On le considérait unanimement comme un grand pédagogue. Il avait une vision très personnelle de la sociologie de Parsons, alors au faîte de sa renommée, dont il décortiquait la pensée devant ses étudiants. Dans ses différents cours, il ramenait ceux-ci aux observations de terrain ou encore à l’actualité, aimant à rappeler qu’il avait appris de Jean-Luc Pepin, son professeur à l’Université d’Ottawa, à lire les journaux de fin de semaine avec un oeil de sociologue, l’oeil de l’interprète.
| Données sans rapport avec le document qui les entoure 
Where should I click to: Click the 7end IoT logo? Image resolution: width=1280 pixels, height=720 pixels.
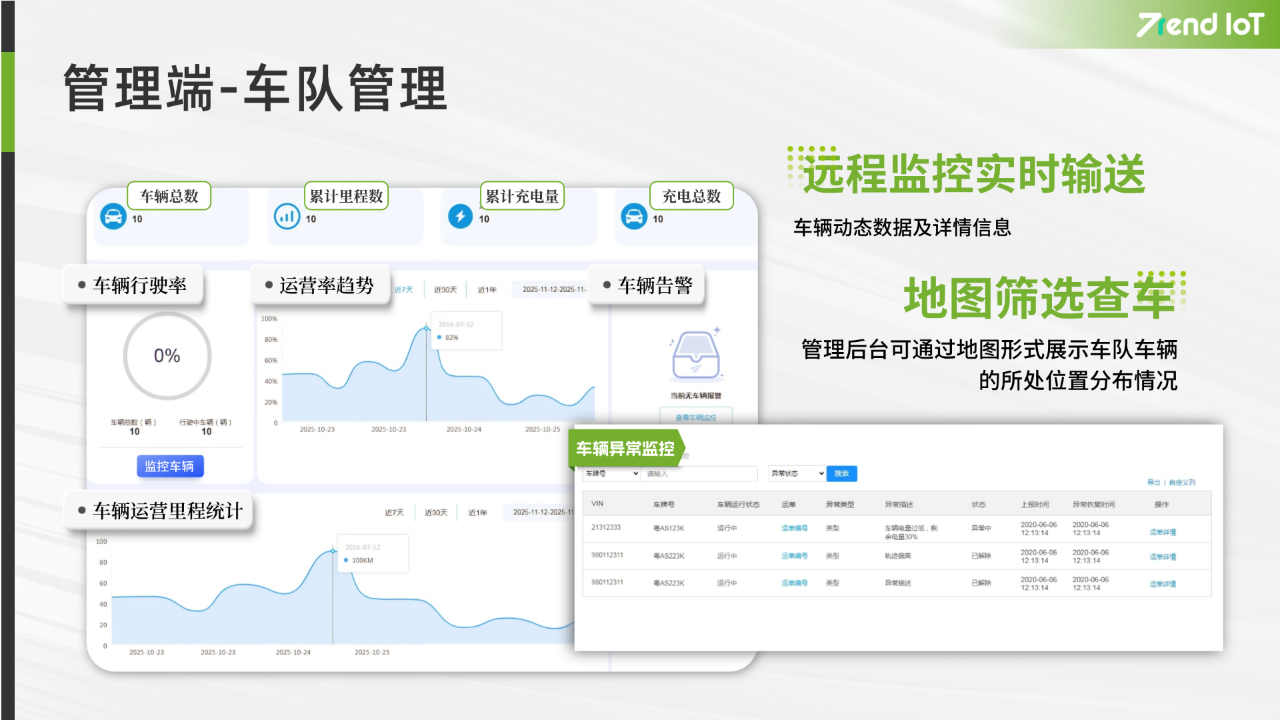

Ses étudiants, à l’époque tous issus des collèges classiques, se souviennent qu’il leur a fait découvrir l’édition du dimanche du New York Times, alors vendue à la bien connue Tabagie Giguère dans le Vieux-Québec ou à celle de la Jonction de Sillery, plus proche du campus universitaire de Sainte-Foy, dont il aimait commenter les articles dans ses échanges informels avec eux.

Pierre Galipeau était très apprécié des intervenants en travail social qu’il supervisait car il leur apportait un soutien éclairé par sa formation théorique. Il avait le souci de mettre à profit ses talents d’analyste des questions sociales pour dépasser la conception bureaucratique de l’offre de services. Ainsi, il n’hésitait pas à accompagner les travailleurs de terrain en milieu d’intervention. Concurremment, il faisait figure de modèle de sociologue d’action auprès des étudiants de sociologie, qui le sollicitaient fréquemment pour une conférence ou un atelier informel. Nonobstant son bref passage, il restera une figure marquante dans l’histoire de la sociologie à l’Université Laval.